Exercise description - Taking the records line by line, how many lines contain the word "agent"? Answer with the number only.

Source records -

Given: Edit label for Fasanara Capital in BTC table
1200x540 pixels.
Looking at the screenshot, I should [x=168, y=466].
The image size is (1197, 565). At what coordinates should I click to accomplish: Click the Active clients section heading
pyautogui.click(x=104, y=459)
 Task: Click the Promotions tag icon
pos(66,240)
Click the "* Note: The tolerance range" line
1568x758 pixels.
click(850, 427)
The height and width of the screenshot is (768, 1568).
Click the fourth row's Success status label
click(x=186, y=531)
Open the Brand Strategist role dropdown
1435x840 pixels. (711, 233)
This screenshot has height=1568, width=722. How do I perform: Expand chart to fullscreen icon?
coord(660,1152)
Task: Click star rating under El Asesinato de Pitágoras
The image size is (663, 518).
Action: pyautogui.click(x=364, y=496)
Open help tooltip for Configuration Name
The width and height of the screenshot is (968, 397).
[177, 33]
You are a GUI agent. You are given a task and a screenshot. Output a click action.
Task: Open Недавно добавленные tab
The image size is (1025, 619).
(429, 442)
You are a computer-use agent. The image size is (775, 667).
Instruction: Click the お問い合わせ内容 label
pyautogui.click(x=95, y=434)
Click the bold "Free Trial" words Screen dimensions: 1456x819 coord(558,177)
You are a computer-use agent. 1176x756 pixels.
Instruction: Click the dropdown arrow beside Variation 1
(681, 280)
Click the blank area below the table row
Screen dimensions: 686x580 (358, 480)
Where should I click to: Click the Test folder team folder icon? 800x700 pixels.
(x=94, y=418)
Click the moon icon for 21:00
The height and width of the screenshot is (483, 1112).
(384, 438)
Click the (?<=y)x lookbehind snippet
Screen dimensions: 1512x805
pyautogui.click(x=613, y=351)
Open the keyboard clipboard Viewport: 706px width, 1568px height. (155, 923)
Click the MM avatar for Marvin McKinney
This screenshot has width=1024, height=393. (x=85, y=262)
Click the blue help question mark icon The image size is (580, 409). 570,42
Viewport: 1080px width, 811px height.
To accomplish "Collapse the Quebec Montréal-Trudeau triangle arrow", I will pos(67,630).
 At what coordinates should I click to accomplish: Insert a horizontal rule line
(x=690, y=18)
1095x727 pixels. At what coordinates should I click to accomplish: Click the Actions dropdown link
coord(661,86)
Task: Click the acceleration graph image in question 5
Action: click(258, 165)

Output of the exercise - 3